> _INFORMATION PROVIDED_
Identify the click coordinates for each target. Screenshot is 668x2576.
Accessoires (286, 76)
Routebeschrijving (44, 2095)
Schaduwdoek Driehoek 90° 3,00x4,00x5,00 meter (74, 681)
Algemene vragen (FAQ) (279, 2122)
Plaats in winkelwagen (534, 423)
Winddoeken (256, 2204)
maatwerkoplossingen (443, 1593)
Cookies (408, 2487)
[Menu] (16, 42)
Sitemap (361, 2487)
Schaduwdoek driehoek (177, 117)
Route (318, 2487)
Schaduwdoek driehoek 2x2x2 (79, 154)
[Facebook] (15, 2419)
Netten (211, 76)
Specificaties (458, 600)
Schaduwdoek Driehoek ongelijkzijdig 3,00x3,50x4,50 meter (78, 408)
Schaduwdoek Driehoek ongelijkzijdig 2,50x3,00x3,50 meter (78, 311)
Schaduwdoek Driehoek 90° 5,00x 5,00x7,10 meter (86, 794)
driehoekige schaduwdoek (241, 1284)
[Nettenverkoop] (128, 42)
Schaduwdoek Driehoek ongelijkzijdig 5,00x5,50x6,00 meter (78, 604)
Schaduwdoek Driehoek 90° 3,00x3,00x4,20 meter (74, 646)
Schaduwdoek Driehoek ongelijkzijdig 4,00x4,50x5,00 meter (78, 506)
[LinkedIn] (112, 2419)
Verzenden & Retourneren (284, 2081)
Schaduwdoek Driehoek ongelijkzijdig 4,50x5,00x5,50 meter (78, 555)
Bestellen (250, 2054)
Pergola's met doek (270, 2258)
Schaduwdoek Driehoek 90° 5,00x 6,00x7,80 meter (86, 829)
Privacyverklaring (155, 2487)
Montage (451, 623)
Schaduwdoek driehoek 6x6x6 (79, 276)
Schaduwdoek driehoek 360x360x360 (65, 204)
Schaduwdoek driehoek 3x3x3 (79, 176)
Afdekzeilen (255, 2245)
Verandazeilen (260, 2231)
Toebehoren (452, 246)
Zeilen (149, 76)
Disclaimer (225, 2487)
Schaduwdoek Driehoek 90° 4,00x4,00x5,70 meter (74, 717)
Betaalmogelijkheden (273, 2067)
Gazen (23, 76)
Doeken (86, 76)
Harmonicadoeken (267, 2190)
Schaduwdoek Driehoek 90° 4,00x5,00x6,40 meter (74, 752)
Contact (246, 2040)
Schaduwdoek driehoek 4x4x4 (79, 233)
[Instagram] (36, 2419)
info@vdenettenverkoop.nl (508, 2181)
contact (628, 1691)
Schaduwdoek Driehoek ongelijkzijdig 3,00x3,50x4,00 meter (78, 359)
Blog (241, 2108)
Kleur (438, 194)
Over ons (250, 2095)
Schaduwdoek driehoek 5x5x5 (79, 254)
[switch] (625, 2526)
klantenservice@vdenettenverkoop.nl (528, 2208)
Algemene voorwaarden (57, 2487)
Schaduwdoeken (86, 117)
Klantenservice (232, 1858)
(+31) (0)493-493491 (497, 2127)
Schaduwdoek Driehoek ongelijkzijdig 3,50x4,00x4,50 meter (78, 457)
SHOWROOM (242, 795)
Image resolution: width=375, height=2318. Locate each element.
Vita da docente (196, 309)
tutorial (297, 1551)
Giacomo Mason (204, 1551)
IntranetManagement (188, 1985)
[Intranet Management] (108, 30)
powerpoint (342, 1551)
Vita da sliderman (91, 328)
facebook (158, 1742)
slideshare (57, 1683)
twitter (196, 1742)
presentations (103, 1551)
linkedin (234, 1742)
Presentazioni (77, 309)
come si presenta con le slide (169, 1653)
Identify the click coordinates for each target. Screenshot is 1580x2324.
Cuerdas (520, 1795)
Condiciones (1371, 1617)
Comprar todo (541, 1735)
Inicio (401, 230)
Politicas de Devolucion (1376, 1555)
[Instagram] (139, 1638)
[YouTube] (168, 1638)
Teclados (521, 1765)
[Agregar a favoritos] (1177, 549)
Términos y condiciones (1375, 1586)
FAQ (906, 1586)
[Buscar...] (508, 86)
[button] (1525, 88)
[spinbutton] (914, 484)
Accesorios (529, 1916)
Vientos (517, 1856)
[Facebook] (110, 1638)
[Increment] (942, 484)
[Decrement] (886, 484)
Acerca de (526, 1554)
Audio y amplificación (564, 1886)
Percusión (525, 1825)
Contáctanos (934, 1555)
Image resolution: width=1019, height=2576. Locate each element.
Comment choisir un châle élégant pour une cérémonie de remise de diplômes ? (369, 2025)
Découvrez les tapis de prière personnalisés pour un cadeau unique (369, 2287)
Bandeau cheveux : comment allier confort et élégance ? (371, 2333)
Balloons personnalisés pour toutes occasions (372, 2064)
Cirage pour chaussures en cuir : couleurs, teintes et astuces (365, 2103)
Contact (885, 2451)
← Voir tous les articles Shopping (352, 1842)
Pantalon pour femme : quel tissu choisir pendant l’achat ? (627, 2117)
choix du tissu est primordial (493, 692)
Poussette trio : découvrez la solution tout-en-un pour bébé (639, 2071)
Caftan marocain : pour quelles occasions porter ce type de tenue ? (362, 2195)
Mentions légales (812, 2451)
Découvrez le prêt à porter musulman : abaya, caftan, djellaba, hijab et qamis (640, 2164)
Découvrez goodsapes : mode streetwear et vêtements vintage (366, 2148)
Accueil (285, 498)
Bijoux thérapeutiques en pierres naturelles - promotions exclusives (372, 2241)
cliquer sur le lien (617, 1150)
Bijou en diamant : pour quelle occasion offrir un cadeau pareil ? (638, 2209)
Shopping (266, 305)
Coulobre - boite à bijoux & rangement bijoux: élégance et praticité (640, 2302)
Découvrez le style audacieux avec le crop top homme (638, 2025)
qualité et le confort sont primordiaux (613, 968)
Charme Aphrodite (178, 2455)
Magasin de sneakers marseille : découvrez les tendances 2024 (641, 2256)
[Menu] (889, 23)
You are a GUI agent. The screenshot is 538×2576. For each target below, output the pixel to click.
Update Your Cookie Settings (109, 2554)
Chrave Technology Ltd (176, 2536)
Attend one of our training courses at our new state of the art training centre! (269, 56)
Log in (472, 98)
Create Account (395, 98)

> _WHAT YOU HAVE TO DO_
Reproduce, exactly and in full, the lines from the one that contains "Découvrez goodsapes : mode" to the end of the material.

> _REPLY_
Découvrez goodsapes : mode streetwear et vêtements vintage (366, 2148)
Accueil (285, 498)
Bijoux thérapeutiques en pierres naturelles - promotions exclusives (372, 2241)
cliquer sur le lien (617, 1150)
Bijou en diamant : pour quelle occasion offrir un cadeau pareil ? (638, 2209)
Shopping (266, 305)
Coulobre - boite à bijoux & rangement bijoux: élégance et praticité (640, 2302)
Découvrez le style audacieux avec le crop top homme (638, 2025)
qualité et le confort sont primordiaux (613, 968)
Charme Aphrodite (178, 2455)
Magasin de sneakers marseille : découvrez les tendances 2024 (641, 2256)
[Menu] (889, 23)
You are a GUI agent. The screenshot is 538×2576. For each target below, output the pixel to click.
Update Your Cookie Settings (109, 2554)
Chrave Technology Ltd (176, 2536)
Attend one of our training courses at our new state of the art training centre! (269, 56)
Log in (472, 98)
Create Account (395, 98)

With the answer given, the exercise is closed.